文本段落
<<<<

摘 要 我国法律对于保证期间的规定过于模糊、混乱,实际应用中常常出现混乱。本文以“桐乡市工商支行诉桐乡市化轻建材总公司案”为例,引发对保证期间性质研究的思考;保证期间是法定期间、不变期间,其起止时间、适用对象以及法律效果与诉讼时效或除斥期间都有着明显的区别;在《民法典》制定中,應当继续保持保护保证人的利益导向。

关键词 保证期间 诉讼时效 除斥期间 或有期间 期间研究

作者简介:石徐昊,西南政法大学,研究方向:民商法。

中图分类号:D925 文献标识码:A DOI:10.19387/j.cnki.1009-0592.2017.11.285

一、问题的提出

在“桐乡市工商支行诉讼桐乡市化轻建材总公司案”①中,审理结果虽然合乎情理,但是审判所依据的理由是不正确的。再审法院以被告二(保证人)的签字盖章形式不够严格,所以不能据此推定原告与被告二(保证人)之间重新确立保证合同为由审判;但事实上这个案子应该以期间经过后被告二不再承担保证责任为理由做出裁判。显然,这个案子经过三次审理,依然没有能够准确地将保证期间与诉讼时效区分开来。被告一在诉讼时效经过后对债务的重新确认是最高法院法释[1999]7号《关于超过诉讼时效期间借款人在催款通知单上签字或者盖章的法律效力问题的批复》的合理应用,但是这并不意味着,在本案中可以推定为保证人的保证期间经过,进而认定被告二(保证人)在催收函上的盖章是对原保证的重新确认。这也证明了对保证期间的性质做出准确区分具有重要的实践意义。

二、保证期间的性质

(一)保证期间性质学说列举

保证期间的性质争论是该项制度下所有争论的核心,概括起来大致有三种观点,分别是诉讼时效说、除斥期间说以及独立期间说。

1.诉讼时效说

这种学说认为保证期间的性质是诉讼时效,其依据是:(1)《担保法》第25条第2款的规定。该说以为主要依据,并据此认为保证期间可以中断,所以已经被法律规定为诉讼时效。(2)将《担保法》所规定的保证期间经过后,保证人免除保证责任等同于诉讼时效中的时效经过后产生抗辩权的效力一致,因此将保证期间视为诉讼时效。

>>>>

任务要求
**a)** 根据关于保证期间性质的文本段落，保证期间性质的争论概括起来大致有哪三种观点？
**b)** 请从关于保证期间性质的文本段落最后一句之后接着往下写。

原始数据
<<<<

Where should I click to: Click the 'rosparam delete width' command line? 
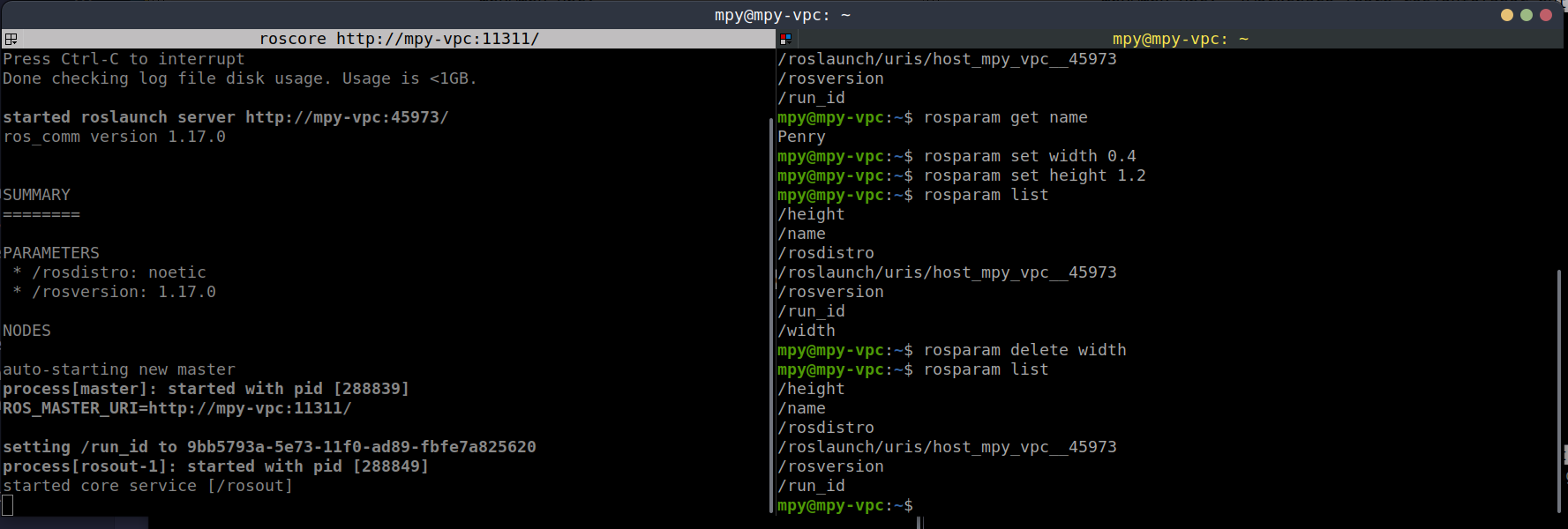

>>>>

各题答案
**a)** 诉讼时效说、除斥期间说以及独立期间说。

**b)**
2.除斥期间说

这种观点认为保证期间的性质就是除斥期间,其主要依据在于:(1)《担保法司法解释》第31条。因其描述与除斥期间的特征一致,都为不变期间,该说据此认定其为除斥期间,但事实上该条规定与《担保法》规定保证期间适用中断的规定相冲突。(2)另一方面,《担保法》司法解释第32条,为约定不明或视为没有约定的保证期间规定了法定的期限(也可以视为是法律的推定),所以除斥期间说就认为这是一种特殊的法定期间,这样就符合除斥期间的特征。

3.独立期间说

该说认为保证期间为独立期间形态,既不是诉讼时效,也不是除斥期间。持该说观点学者的理由是保证期间为:约定期间、不变期间、请求权消灭期间。以诉讼时效不可能为不变期间,除斥期间不可能为约定期间等观点反驳除斥期间说和保证期间说。笔者支持该种观点,下文将对三种观点进行详细的比较、阐述。

(二)保证期间与诉讼时效的区分

保证期间是保证人承担保证责任的期间。依据《担保法》第25条第2款和《担保法》第26条第2款的内容:在保证期间内,未向负担主债务的人提起诉讼或仲裁(一般保证中),或未向承担保证责任的人主张保证责任的(连带保证中),承担保证责任的人得以免除保证责任;而诉讼时效经过后会产生抗辩权,从而使请求权人的请求权受到减损的效力。从法律效果上看,二者具有相似的地方,即都是对债权请求权人请求权的限制,但二者从根本上而言有着巨大的区别。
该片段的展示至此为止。